A mobile phone that has an irritatingly low battery life or lack of access to particular networks might be disappointing – but a ‘disappointed’ drugs user will have put something into or onto their body, in the expectation that it would have a beneficial physical effect, such as treating eczema or headaches, preventing malaria or sickness in pregnancy, moisturising skin or enhancing breast size Targeting the female body Within the broader literature on the crimes of the pharmaceutical industry is a focus on the ways in which women are specifically targeted by the industry.
This area of research is relatively small, burrowing. For example, Morton Mintz (1985) detailed the case of headlong Shield, an inter-uterine contraceptive device which caused inflammatory pelvic disease as well as having a significant failure rate, leading to disproportionate numbers of miscarriages.
Then, a decade later, Patricia Peppin, a Canadian legal scholar, examined the industry in relation to victimisation of women. She documents the ‘serious adverse reactions, involving harm on a mass basis, [which] have occurred when women’s health needs have been targeted by drug companies’ (Peppin, 1995, p. 90).

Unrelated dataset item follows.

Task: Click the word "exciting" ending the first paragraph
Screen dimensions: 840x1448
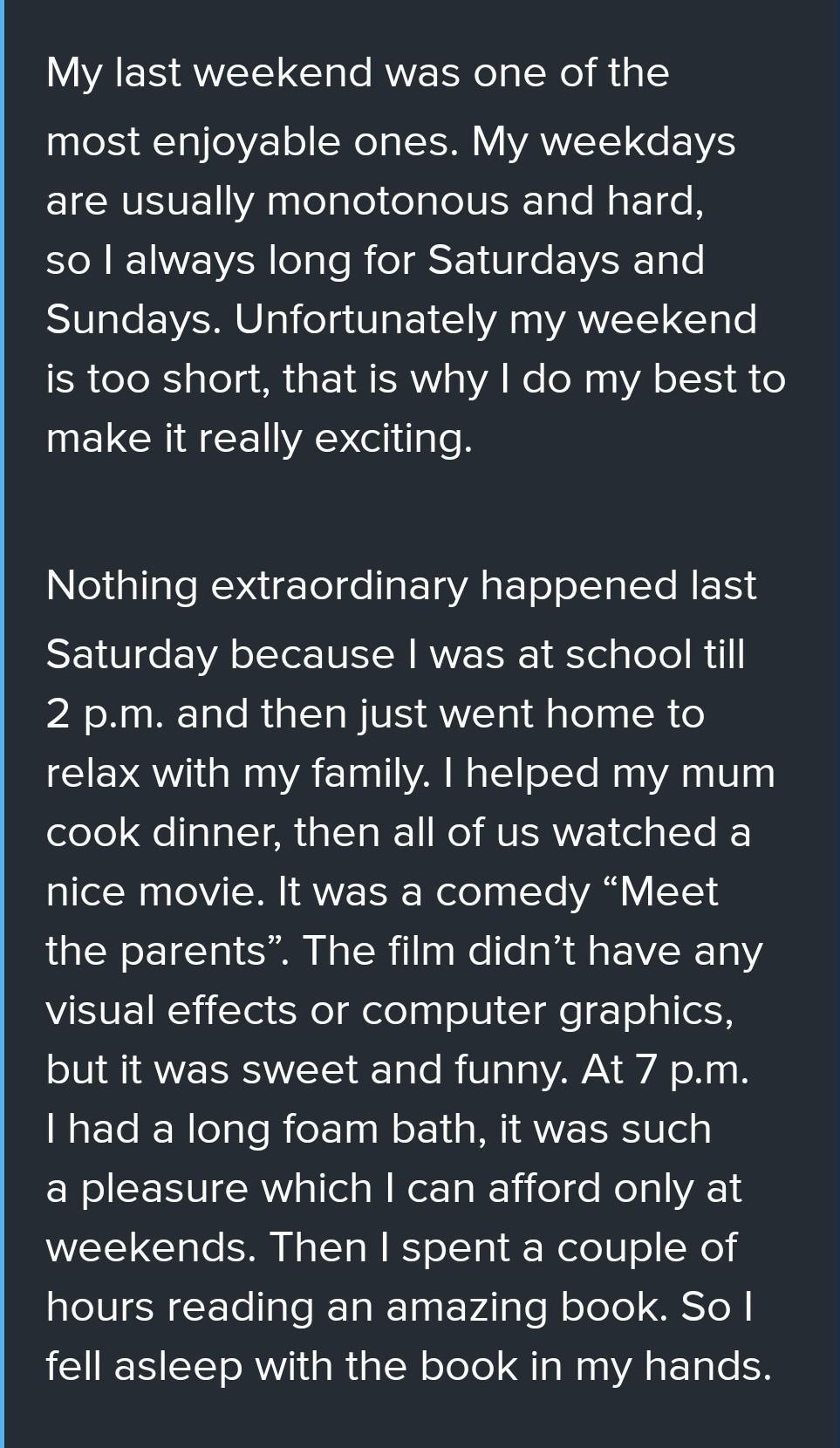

She notes that ‘devastating harm’ has resulted from: inadequate warnings of the risk of stroke and death from contraceptives; poor labelling pertaining to the risk of toxic shock syndrome from tampons; the marketing of the synthetic oestrogen diethylstilbesterol (DES), marketed to treat morning sickness in pregnant women; AH Robins
Company’s ignoring of warnings about the Dalkin Shield; and ‘perhaps the best known example’, Thalidomide (Peppin, 1995, pp. 90; Finlay, 1996).Among the body of literature is significant research that documents both how and why women are disproportionately affected by crimes of the pharmaceutical industry. The reasons are related to the following facts.
That woman: take responsibility for using the most invasive forms of contraception (the pill, the diaphragm and so on). are the child-bearers and still take most child-care responsibilities. are highly sexualised and subject to discourses around appropriate body image in ways that men are generally not. work disproportionately in certain sectors of the economy which are poorly paid and poorly protected and where, for example, exposure to products of pharmaceutical and chemicals companies cause significant levels of disease and ill-health.

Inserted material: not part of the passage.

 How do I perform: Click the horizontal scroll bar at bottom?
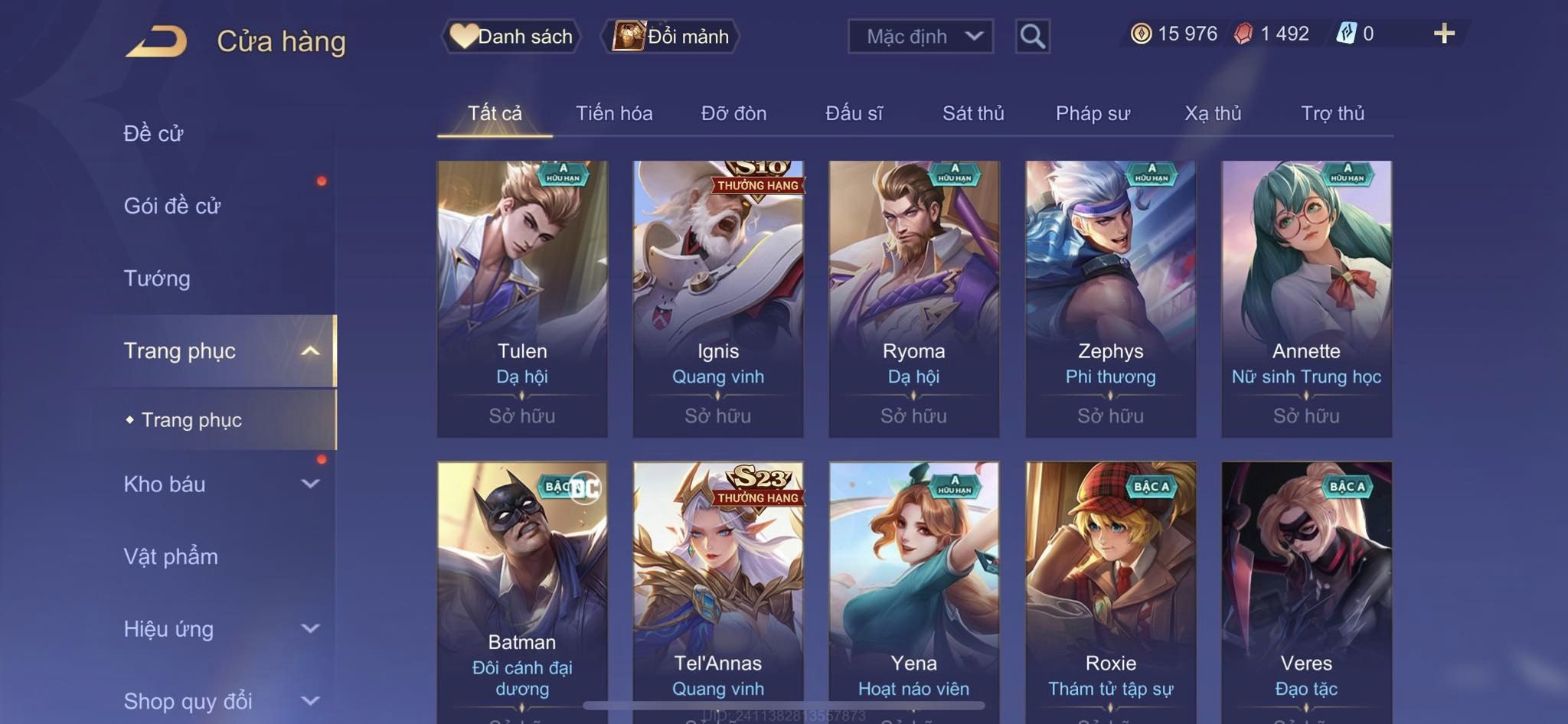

The lack of protection for women in these contexts – the failure of testate to develop or enforce regulation – has recently prompted critical criminologist Helen Baker to refer to the ‘State-corporate facilitated harms of the pharmaceutical industry’ (Baker, 2019)
Part15
Breast implants In March 2010, French health inspectors – acting on a tip-off –made a three-day visit to the headquarters of Poly Implant Protheses (PIP), a leading international maker of breast implants. In December 2011, the French Government recommended that women who had received the PIP breast implants, filled with industrial-grade silicone rather than the approved medical grade, should have them removed, in what soon became widely known as the ‘breast implant scandal’.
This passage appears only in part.